Our Wonderful World by Emery Lewis Howe is a rich nature study book available for free download covering backyard neighbors, feathered friends, garden life, four-footed comrades, and the earth and its neighbors. By covering one chapter a week, there are 32 weeks worth of lessons. Enjoy the complete series!
The section on birds is broken into three parts; the first part is a general introduction, this part focuses on birds that act as “guardians,” and part three is concerned with how to feed and care for birds. Various types of birds are covered throughout.

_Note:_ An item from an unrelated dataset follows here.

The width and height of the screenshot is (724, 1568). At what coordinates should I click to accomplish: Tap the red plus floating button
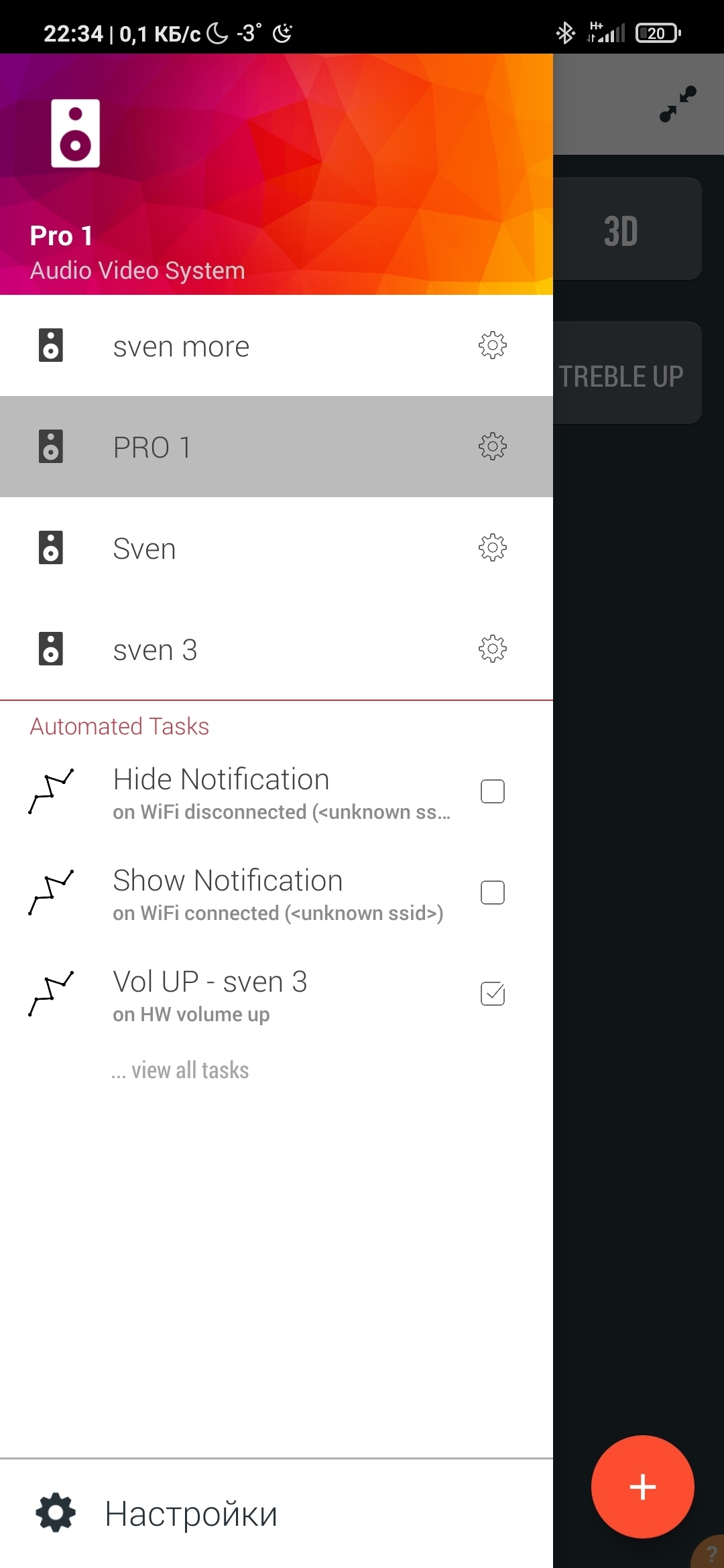tap(642, 1486)
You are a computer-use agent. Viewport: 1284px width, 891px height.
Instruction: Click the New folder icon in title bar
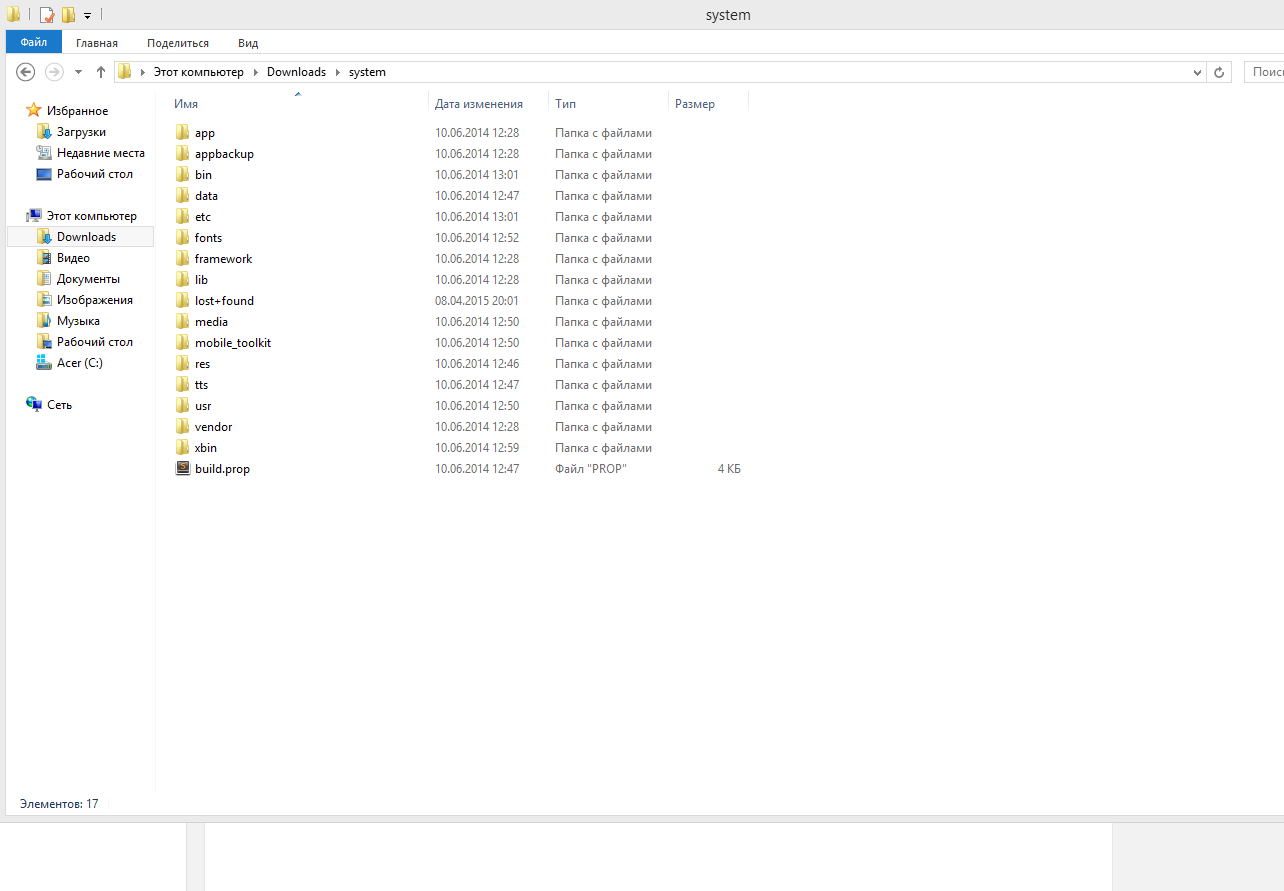click(x=68, y=15)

- Investigate the different North American Migration Flyways. What type of birds might you see in your area during times of migration?
- Add a notebooking page for each of the birds mentioned in this lesson: meadowlark, cuckoo, Bullock’s oriole, purple martin, chipping sparrow, grosbeak, nuthatch, downy woodpecker, gull, vulture (buzzard), and house sparrow (English sparrow).
- Make a chart showing the different types of insects different types of birds eat. Some are mentioned in the lesson. You may also find this Going Buggy chart helpful. And don’t miss the field study and journaling suggestion at the bottom!
- What does it mean when we say that birds are warm-blooded animals?
- Investigate the warbler family. Make a chart showing the types of insects each different warbler will eat, and where they find them.
- View a tent caterpillar.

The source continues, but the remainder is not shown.